The timing of surgical decompression is critical in cases of axillary sheath hematoma with neurologic compromise. Prior reports of axillary sheath hematomas demonstrate improved neurologic recovery with early evacuation, whereas delayed intervention increases the risk of permanent deficits [12,14,36]. Although further hematologic laboratory results could have provided a more definitive exclusion of malignancy, the situation was deemed a surgical emergency due to the patient’s rapidly deteriorating limb function and worsening pain. The patient was therefore counseled on his options before laboratory results were available and a shared decision was made to pursue surgical evacuation. Nonetheless, despite timely surgical management, the extent and prolonged pre-hospitalization progression of the hematoma likely resulted in irreversible ischemic nerve injury in this case, a complication also seen in multiple cases in existing literature. Aggressive management of the patient’s hemodynamic status resulted in rapid stabilization after he developed hypovolemic shock, which also occurred with multiple patients in our literature review.
The present case was unique among other patients in that it occurred without an inciting traumatic event, with a nutritionally acquired coagulopathy, and with an insidious AML pathology. All reported coagulopathies arose secondary to an underlying malignancy, while the presented patient’s coagulopathy was also nutritionally acquired. CML was the most common malignancy and reflected the disease’s greater incidence in males [37]. However, the patient ages did not reflect CML’s trends. The greatest incidence of CML in the United States 1975–2009 was in patients over 75 years old and only 24.6% of patients were 49 or younger [37]. In contrast, 49 was the median age for CML patients to develop compartment syndrome in the limb within the reviewed literature. Although a sample size of seven is insufficient to draw any conclusions, this finding may raise the clinical index of suspicion for evaluating hematological differentials in patients with minimally traumatic hematoma or compartment syndrome, especially with new-onset coagulopathy in younger individuals.

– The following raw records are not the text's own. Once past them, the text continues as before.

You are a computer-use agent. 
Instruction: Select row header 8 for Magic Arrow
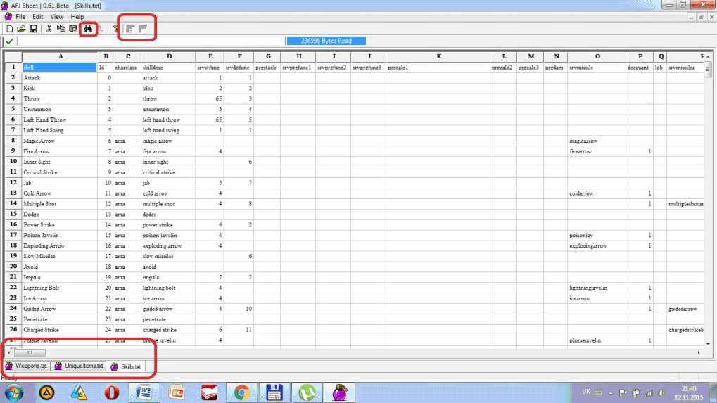[x=13, y=141]
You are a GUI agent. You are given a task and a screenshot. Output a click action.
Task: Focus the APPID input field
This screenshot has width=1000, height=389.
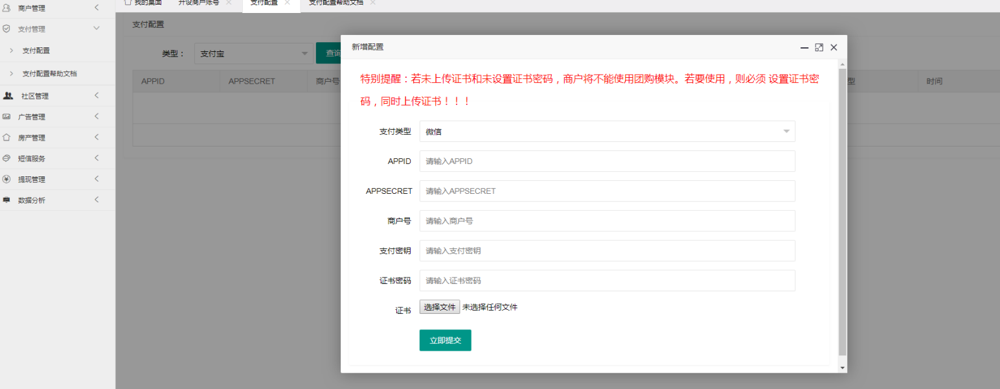(x=607, y=161)
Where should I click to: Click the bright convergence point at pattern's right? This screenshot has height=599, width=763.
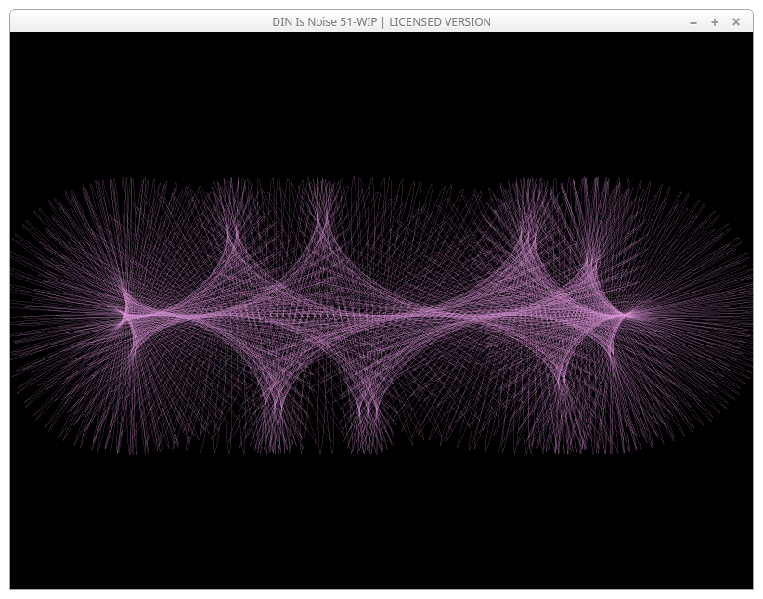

This case highlights a rare but high-risk surgical presentation in which hematologic malignancy manifests as an acute compressive neuropathy requiring urgent operative intervention. Surgeons should recognize spontaneous axillary hematoma as a potential surgical emergency in patients with myeloproliferative disease and collaborate with medical colleagues in acute and preventive management strategies for patients with MPN [38].
Conclusion
Spontaneous axillary hematoma causing brachial plexus compression can represent the initial surgical manifestation of leukemic transformation in polycythemia vera or other myeloproliferative neoplasms. Although rare, early recognition and urgent decompression are critical to optimize neurologic outcomes while concurrent hematologic workup should be performed to evaluate for progression of hematologic malignancies.